PayPal Looks to the Cash Register and Beyond
PayPal (NASDAQ:EBAY) likes near-field communications technology, the foundation for Google Wallet (NASDAQ:GOOG) and Isis, but it doesn’t like that the mobile payment system requires users to be in a specific physical location, reports All Things D.
Along with PayPal’s plan to extend its digital payment services to cash registers at retail locations using PIN codes, credit cards and other means, the company hopes to implement a mobile payment strategy aimed at allowing customers to pay for items when they are not near a cash register.
Google, Visa (NYSE:V), MasterCard (NYSE:MA) and a group of wireless carriers, including AT&T (NYSE:T), Verizon Wireless (NYSE:VZ) (NASDAQ:VOD) and T-Mobile, are all working on solutions using near-field technology, which will allow customers to pay for items by tapping their mobile phones at the register. This will require retailers to upgrade their point-of-sale technology and consumers to upgrade their mobile phones.
According to All Things D, David Marcus, PayPal’s vice president of mobile, thinks near-field technology will be useful, but says the company wants to do more than “replace swiping with tapping.”
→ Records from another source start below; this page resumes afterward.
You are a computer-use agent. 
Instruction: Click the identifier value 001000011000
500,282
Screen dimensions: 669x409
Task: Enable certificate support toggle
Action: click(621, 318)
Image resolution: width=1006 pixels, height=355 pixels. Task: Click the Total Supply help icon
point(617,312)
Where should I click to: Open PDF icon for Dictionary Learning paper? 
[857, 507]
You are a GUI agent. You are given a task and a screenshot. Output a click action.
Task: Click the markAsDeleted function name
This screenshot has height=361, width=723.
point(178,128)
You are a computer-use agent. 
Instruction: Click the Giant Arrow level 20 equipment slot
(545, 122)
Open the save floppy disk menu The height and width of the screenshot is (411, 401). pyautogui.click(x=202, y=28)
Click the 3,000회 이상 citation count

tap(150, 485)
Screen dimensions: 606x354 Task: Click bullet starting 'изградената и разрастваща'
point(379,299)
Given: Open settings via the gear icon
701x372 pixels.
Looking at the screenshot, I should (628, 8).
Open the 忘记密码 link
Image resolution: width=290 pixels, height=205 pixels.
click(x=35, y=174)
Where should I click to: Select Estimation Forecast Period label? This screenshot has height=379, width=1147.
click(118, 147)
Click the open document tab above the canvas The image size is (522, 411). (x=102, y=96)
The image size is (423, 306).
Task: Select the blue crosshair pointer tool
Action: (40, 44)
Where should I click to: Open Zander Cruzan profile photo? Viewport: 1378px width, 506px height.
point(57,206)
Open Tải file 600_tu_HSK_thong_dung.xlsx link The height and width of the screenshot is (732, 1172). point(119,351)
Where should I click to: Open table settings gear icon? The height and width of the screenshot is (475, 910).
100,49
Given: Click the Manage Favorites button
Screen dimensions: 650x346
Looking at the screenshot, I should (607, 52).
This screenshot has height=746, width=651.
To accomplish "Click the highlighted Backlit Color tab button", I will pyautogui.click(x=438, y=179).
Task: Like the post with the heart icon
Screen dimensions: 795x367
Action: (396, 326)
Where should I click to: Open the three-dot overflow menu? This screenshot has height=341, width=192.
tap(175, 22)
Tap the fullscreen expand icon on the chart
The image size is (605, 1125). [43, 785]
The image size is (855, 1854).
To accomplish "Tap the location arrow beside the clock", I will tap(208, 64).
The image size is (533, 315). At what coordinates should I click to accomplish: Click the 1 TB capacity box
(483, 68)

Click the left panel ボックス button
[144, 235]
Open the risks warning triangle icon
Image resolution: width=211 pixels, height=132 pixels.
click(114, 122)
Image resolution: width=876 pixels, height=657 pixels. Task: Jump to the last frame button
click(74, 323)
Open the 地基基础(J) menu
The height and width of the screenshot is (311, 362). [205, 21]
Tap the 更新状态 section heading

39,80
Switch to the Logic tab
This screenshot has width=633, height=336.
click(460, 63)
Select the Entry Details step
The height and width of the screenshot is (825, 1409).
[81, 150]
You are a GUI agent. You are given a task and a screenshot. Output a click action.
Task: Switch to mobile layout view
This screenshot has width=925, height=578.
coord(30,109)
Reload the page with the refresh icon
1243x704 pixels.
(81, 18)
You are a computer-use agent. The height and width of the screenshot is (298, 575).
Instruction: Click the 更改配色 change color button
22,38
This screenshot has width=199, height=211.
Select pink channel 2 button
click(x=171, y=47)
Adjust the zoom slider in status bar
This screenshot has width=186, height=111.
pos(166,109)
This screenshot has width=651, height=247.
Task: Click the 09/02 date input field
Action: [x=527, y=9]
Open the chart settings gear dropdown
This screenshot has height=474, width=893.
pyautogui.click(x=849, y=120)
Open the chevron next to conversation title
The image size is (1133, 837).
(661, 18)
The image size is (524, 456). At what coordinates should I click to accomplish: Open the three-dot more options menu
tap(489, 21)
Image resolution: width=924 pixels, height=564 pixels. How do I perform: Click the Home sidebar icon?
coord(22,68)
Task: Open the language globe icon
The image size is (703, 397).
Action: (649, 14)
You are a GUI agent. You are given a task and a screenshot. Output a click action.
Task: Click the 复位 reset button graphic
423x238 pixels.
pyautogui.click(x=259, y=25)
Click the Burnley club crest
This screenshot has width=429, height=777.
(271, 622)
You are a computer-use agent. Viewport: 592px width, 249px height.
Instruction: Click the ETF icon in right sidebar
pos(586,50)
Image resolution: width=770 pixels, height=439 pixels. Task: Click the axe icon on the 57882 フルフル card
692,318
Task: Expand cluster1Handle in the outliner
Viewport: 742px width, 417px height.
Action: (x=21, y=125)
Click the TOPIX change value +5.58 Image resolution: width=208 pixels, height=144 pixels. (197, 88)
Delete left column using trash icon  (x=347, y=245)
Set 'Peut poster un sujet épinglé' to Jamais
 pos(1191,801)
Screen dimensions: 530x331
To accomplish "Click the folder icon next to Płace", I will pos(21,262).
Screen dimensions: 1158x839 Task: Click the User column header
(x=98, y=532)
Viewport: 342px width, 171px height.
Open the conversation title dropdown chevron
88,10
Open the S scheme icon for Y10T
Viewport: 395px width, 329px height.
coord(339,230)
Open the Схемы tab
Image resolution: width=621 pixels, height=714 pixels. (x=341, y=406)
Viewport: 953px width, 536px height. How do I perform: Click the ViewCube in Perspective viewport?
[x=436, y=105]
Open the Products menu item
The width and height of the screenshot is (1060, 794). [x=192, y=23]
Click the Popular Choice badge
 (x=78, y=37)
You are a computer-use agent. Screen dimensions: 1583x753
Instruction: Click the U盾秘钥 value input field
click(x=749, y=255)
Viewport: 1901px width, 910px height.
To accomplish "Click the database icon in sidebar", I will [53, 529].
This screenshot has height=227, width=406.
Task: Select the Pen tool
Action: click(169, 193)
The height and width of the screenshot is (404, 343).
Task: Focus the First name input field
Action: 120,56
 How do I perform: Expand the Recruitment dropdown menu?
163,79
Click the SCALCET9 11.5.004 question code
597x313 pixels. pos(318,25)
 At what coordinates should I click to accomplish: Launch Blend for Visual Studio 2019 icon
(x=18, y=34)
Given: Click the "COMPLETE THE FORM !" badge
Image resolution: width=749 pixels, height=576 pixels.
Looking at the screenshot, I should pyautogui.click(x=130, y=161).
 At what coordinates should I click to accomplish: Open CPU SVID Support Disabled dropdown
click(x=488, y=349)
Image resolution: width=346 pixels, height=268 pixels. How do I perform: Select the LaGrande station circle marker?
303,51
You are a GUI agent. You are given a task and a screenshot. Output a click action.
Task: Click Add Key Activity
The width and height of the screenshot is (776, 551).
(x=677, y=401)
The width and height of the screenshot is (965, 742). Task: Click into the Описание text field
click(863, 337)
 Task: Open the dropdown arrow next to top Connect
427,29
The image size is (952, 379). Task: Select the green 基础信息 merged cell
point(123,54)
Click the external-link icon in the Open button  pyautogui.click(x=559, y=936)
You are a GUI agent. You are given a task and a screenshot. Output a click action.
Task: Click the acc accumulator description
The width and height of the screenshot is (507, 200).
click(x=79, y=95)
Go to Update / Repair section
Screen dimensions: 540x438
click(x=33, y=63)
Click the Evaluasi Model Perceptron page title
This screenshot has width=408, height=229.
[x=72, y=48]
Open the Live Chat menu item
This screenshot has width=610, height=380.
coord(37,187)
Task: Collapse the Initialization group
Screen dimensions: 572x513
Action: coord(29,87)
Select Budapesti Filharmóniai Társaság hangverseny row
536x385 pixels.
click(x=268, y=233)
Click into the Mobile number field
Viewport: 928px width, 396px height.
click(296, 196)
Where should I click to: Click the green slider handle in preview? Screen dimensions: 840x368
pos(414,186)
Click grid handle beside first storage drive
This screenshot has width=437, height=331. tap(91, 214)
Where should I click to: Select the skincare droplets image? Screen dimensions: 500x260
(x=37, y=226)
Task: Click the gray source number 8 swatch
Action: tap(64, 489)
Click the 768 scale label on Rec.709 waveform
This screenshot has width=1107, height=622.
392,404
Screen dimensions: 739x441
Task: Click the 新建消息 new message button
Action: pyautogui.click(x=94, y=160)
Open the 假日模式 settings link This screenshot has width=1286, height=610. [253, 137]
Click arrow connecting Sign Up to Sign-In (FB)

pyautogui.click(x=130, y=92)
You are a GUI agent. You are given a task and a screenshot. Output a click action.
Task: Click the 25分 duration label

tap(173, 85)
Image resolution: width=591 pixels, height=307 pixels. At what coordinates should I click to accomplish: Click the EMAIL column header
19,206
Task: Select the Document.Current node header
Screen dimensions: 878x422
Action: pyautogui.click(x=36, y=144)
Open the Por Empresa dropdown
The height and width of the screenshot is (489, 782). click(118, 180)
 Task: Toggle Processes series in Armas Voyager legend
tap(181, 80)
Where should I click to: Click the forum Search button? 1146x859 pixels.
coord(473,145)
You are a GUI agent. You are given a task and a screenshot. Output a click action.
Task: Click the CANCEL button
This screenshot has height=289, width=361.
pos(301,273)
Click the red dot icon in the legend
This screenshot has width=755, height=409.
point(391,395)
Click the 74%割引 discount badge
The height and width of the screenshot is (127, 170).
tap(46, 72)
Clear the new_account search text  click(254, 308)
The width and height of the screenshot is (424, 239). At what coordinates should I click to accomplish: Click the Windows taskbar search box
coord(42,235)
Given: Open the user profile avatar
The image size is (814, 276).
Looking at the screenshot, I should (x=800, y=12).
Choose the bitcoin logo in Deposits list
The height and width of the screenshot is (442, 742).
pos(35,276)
Marcus sees a future where shoppers could pay for items right in the aisles instead of waiting in line at the register, or where items could be purchased online then picked up later at the store, said the report.
PayPal fared better than it had hoped for in 2011, with $4 billion in mobile payment volume. It expects that number to grow to $7 billion this year. One of last year’s mobile purchases was a $40,000 backhoe, which a customer bought using PayPal on their phone.
“By the time NFC catches up, we will be in a world that will move away from the point-of-sales terminal,” Marcus said.